■ Exercise
Write out the passage below on power grid readiness for summer, from "ISO-NE and utilities" up to and including "shortfalls, NERC noted.", without changing a word.

:: Passage given ::

In worst-case circumstances, ISO-NE could be forced to call for controlled power outages to maintain system reliability and safeguard the infrastructure of the grid. “With the possibility of more extreme and less predictable weather conditions, there is an increased potential for system operators to activate emergency procedures,” ISO-NE stated in a press release.

ISO-NE and utilities in the region offer demand response programs in New England.

Midcontinent Independent System Operator (MISO)

MISO projects sufficient capacity under probable demand, but would rely on load-modifying resources (LMRs) made available through demand response programs and operating reserves to meet a high-demand scenario. Should a high-demand scenario materialize, MISO would be at an elevated risk of operating reserve shortfalls, NERC noted.

According to MISO, its surplus of 4,624 MW remains adequate for normal conditions, even though surplus capacity has decreased 30% since last summer, due largely to generator retirement, increased planning reserve margin requirement (PRMR) and fewer external offers. Regarding transmission, the grid operator says it is well-positioned to handle unplanned events on the MISO system this summer.

:::
:: Dataset content ::

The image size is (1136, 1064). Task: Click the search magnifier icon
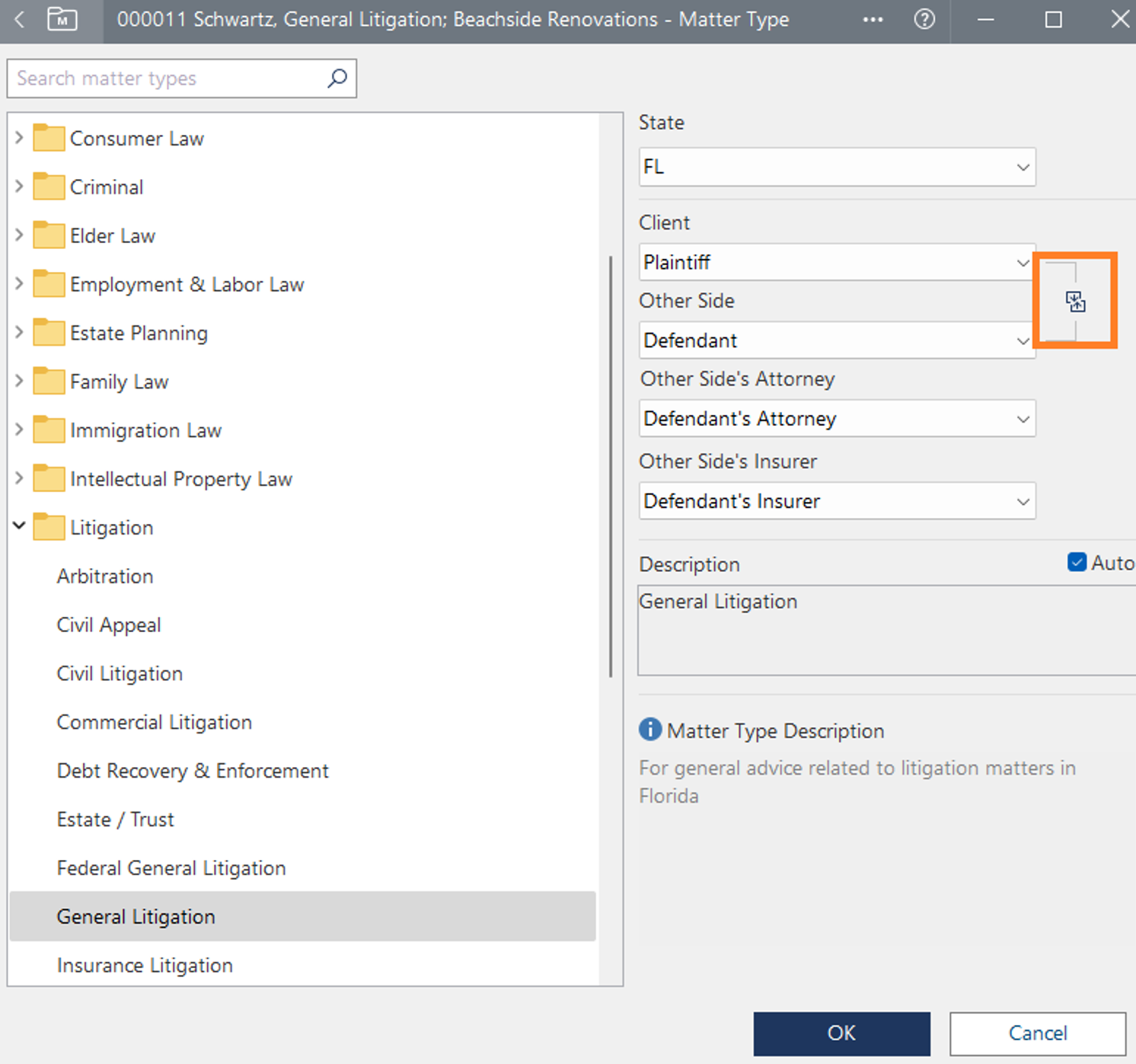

:::

■ In response
ISO-NE and utilities in the region offer demand response programs in New England.

Midcontinent Independent System Operator (MISO)

MISO projects sufficient capacity under probable demand, but would rely on load-modifying resources (LMRs) made available through demand response programs and operating reserves to meet a high-demand scenario. Should a high-demand scenario materialize, MISO would be at an elevated risk of operating reserve shortfalls, NERC noted.